Each usage plan is an independent throttle bucket. Partner A hitting their 1,000 req/s limit does NOT affect Partner B’s 1,000 req/s allocation.

Beyond API Gateway throttling, I would add:

  • WAF rate rules as an outer layer (per-IP, catches distributed attacks)
  • Backend circuit breaker (Istio or app-level) to protect databases
  • DynamoDB/Redis counter for custom business logic limits (e.g., max 100 payment initiations per partner per hour)

GCP approach — Apigee:

Use Quota policies per API Product. Each developer app subscribes to a product and gets its own quota counter. Apigee tracks this automatically and returns 429 with a Retry-After header when exceeded.


Q: “Internal APIs: should you use an API Gateway or service mesh for service-to-service communication?”

A: It depends on the environment.

Use service mesh (Istio) when:

  • All services run in Kubernetes (EKS/GKE)
  • You need mutual TLS without application changes
  • You want circuit breaking, retries, and timeouts as infrastructure
  • Latency sensitivity is high (sidecar adds less than 1ms, gateway adds 5-15ms)

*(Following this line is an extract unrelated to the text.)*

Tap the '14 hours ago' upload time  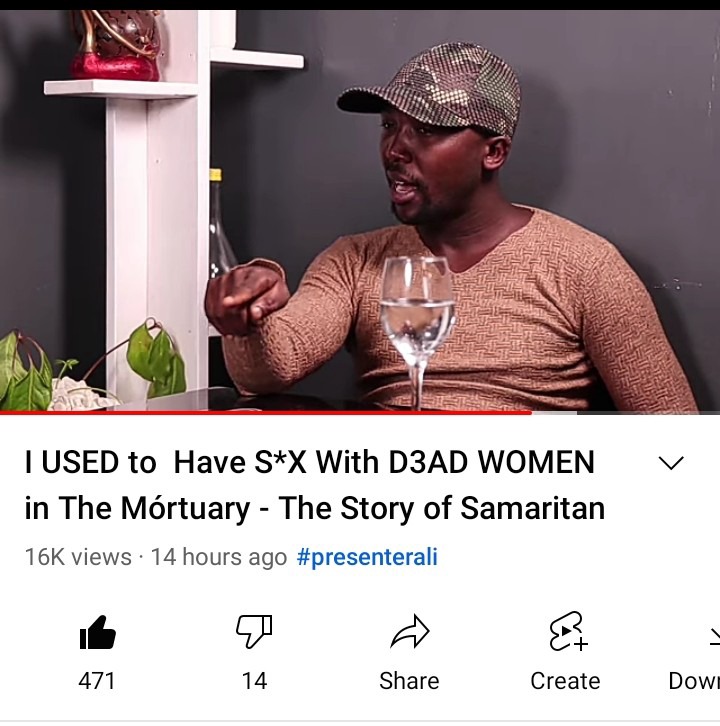[219, 557]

Use internal API Gateway when:

  • Services span multiple compute platforms (EKS + ECS + Lambda)
  • You need cross-account API access via VPC Link
  • You want usage tracking and throttling between internal teams
  • You need request/response transformation (different internal formats)

Our enterprise recommendation:

  • Within a K8s cluster: service mesh (Istio). No API Gateway needed.
  • Between K8s clusters: service mesh with multi-cluster Istio or internal API Gateway.
  • K8s to non-K8s (Lambda, ECS): internal API Gateway with IAM auth via VPC Link.
  • Cross-account: internal API Gateway is the cleanest option — no VPC peering needed for the API path, just VPC Link.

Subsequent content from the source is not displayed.